= About this task =
Your answer should consist of every line in the records that holds "için".

Stored data
★ ★ ★ ★ ★
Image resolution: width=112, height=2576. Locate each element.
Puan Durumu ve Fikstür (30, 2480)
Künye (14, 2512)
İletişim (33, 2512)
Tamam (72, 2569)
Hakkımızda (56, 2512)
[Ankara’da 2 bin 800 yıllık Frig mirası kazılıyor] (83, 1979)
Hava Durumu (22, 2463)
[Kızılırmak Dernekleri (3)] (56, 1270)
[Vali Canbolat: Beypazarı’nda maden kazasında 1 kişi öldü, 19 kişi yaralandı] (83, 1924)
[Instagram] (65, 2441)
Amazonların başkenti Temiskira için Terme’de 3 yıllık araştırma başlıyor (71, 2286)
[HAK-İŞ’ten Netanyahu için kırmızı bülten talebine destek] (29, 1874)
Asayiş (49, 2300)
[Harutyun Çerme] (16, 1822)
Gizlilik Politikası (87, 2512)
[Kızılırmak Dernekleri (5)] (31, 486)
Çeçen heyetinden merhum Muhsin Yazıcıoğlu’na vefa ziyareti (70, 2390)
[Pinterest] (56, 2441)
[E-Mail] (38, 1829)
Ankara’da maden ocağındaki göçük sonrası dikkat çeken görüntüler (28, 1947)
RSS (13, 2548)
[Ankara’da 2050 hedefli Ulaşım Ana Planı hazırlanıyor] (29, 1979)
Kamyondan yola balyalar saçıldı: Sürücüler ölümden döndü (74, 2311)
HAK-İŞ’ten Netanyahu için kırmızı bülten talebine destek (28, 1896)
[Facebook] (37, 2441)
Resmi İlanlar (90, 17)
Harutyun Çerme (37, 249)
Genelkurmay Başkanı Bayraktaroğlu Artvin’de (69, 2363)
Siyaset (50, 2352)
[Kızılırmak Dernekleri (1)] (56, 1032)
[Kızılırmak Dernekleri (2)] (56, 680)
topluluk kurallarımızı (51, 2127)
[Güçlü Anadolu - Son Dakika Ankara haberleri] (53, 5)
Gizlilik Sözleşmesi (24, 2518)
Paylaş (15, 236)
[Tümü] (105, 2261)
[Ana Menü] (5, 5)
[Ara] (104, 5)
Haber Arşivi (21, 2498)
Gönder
★ ★ ★ ★ ★
= Exercise answer =
Amazonların başkenti Temiskira için Terme’de 3 yıllık araştırma başlıyor (71, 2286)
[HAK-İŞ’ten Netanyahu için kırmızı bülten talebine destek] (29, 1874)
HAK-İŞ’ten Netanyahu için kırmızı bülten talebine destek (28, 1896)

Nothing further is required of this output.